**TEXT**

────────────────────

It’s been said so many times – the gods give us what we need, not what we want. The problem arises when we can’t differentiate between the two….
As I was driving to see my Gilda, I asked myself…what is it you need Auriol? For the first time in my life I paused. Sure, I would like more money to do some cool things with. And yeah, a sexy man would be great, to do some cool things with. But…..uhmm…no. Those are not needs at all. Fuck this inner peace crap I thought.
So I asked myself another question instead. What is it that excites me currently? Honestly, learning German is doing it for me! I love the little dopamine hits I get everytime I sit on my learning app. And I really dig speaking to my teacher Manfred. He keeps reminding me that there are certain things I can’t say to a man! No, I countered, I will say those things to a man I really, really like! It’s about the small things people! Hehe
What is it I need? More music. A musical tribe. A collective of people who inspire, excite and push me. I have no desire to write music currently. The itch is gone because….bladdy hell…inner peace and all! It made me realise that I wrote music for the longest time in order to deal with my demons, my anxieties or the longings I could not articulate.
This is no way to live. Forever escaping into Music because I attracted the kinds of people who could not provide safety or certainty of being. How could they, when I never felt it eh?
Manfred asked me why Berlin? Another acquaintance suggested London as there is more of an industry there. I am not searching for industry. Innovation, exploration, freedom to Express yes. Also, before the jazz divas of America came into my life it was Marlene Deitrich who fascinated me most. The fearlessness of her. When I think of Berlin that’s the image that comes to mind. Artists exploring, creating without fear. A city abuzz with all things imaginal. And people who are keen to be a witness to that kind of creativity.

────────────────────

**WORKING DATA**
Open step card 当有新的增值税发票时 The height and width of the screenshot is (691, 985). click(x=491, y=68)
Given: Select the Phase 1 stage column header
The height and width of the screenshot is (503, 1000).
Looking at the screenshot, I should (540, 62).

────────────────────

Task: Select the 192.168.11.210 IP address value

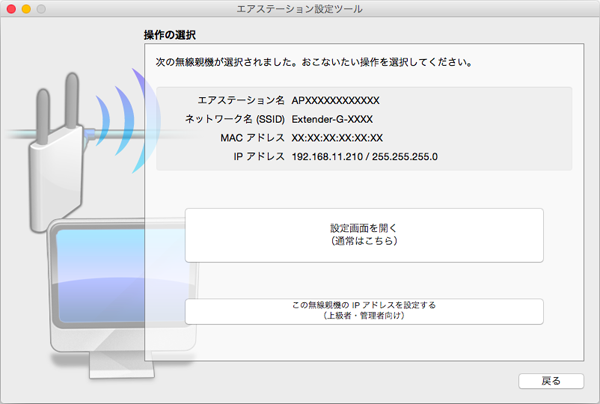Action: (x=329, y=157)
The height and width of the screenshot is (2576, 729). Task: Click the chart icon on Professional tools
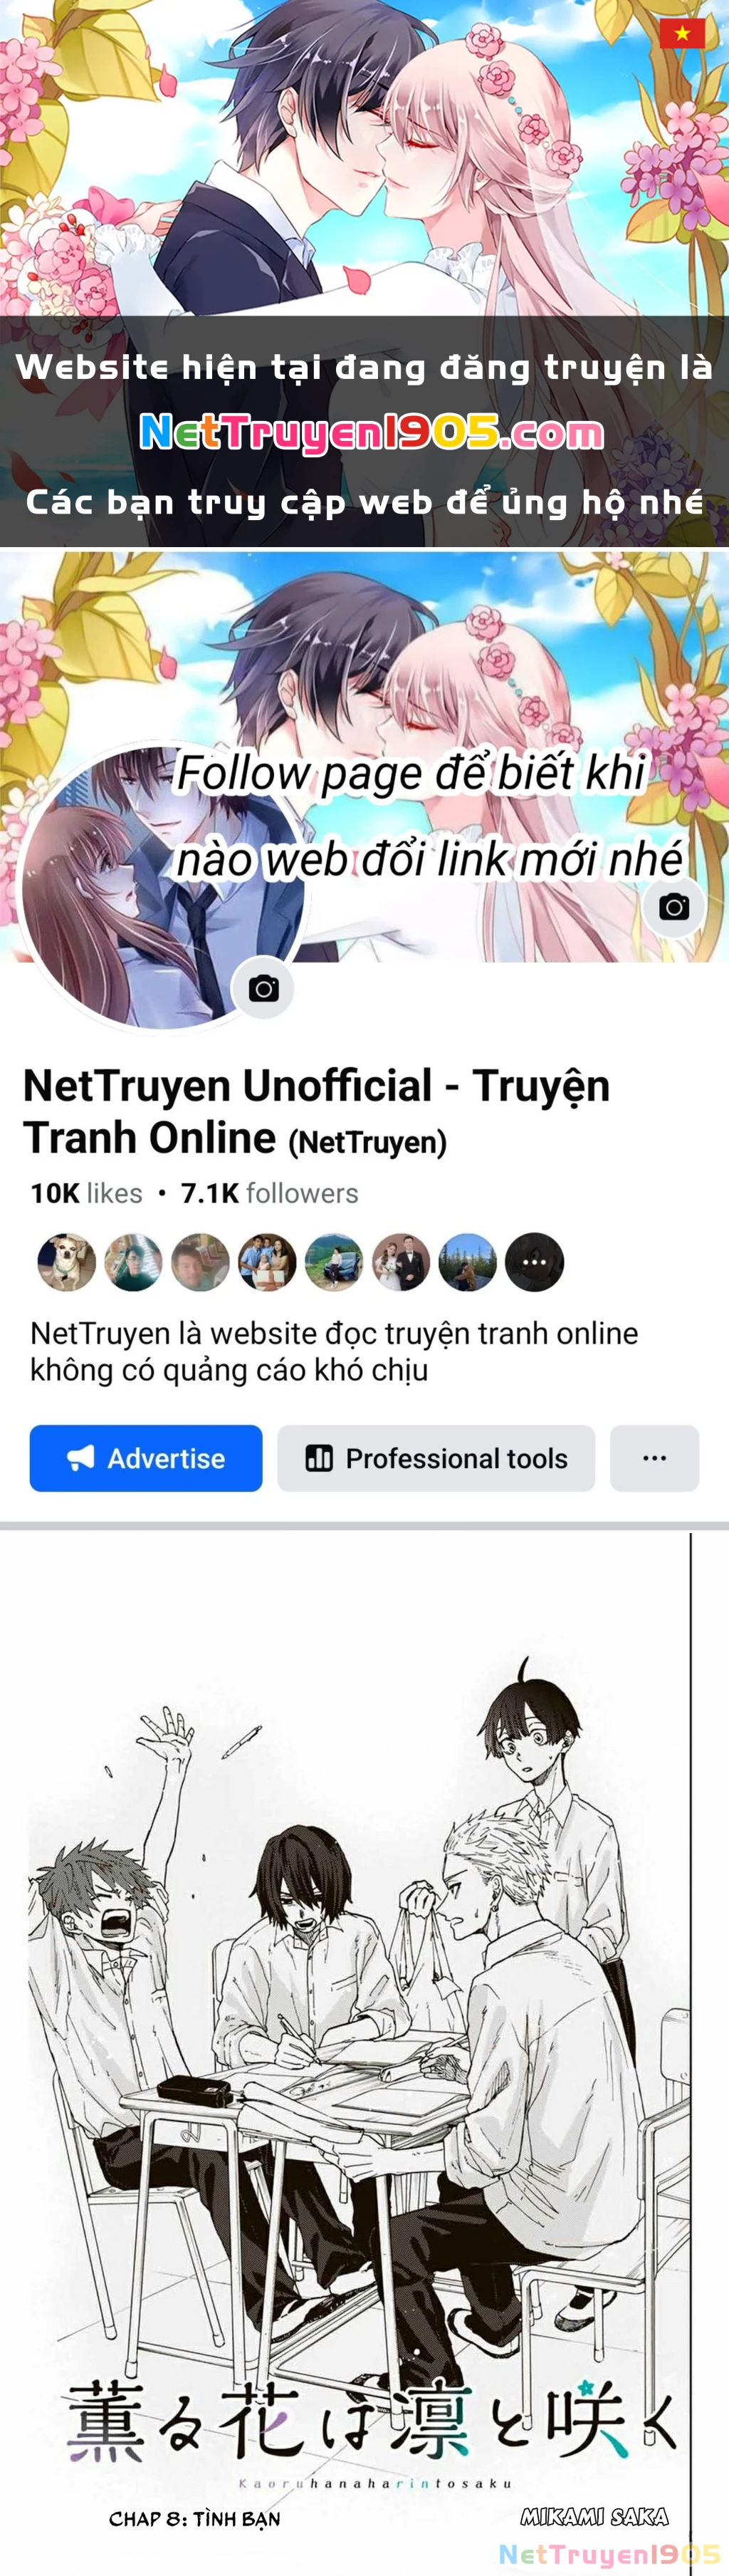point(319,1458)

────────────────────

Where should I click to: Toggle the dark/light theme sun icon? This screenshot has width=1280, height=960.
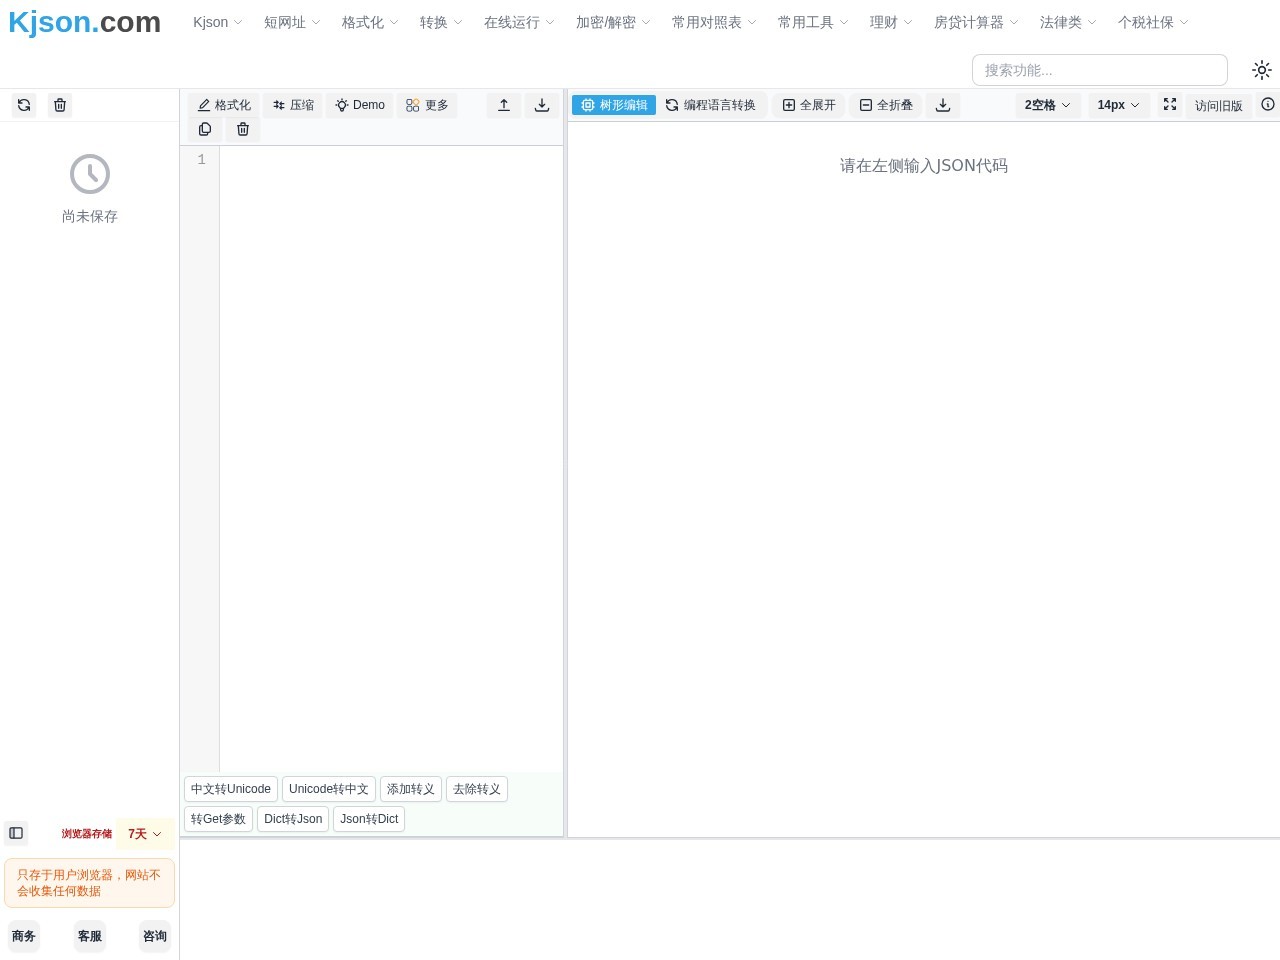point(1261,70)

────────────────────

**EXERCISE TASKS**
a) List every person named in the personal essay.
b) In the listing, arrange the part that opens with the line containing "Task: Select the" and closes with the line containing "point(319,1458)" as a Markdown table with the columns Row and Line, leaving out blank lines and pictures.

**THE RESULTS**
a) Gilda, Auriol, Manfred, Marlene Deitrich

b)
| Row | Line |
|---|---|
| 1 | Task: Select the 192.168.11.210 IP address value |
| 2 | Action: (x=329, y=157) |
| 3 | The height and width of the screenshot is (2576, 729). Task: Click the chart icon on Professional tools |
| 4 | point(319,1458) |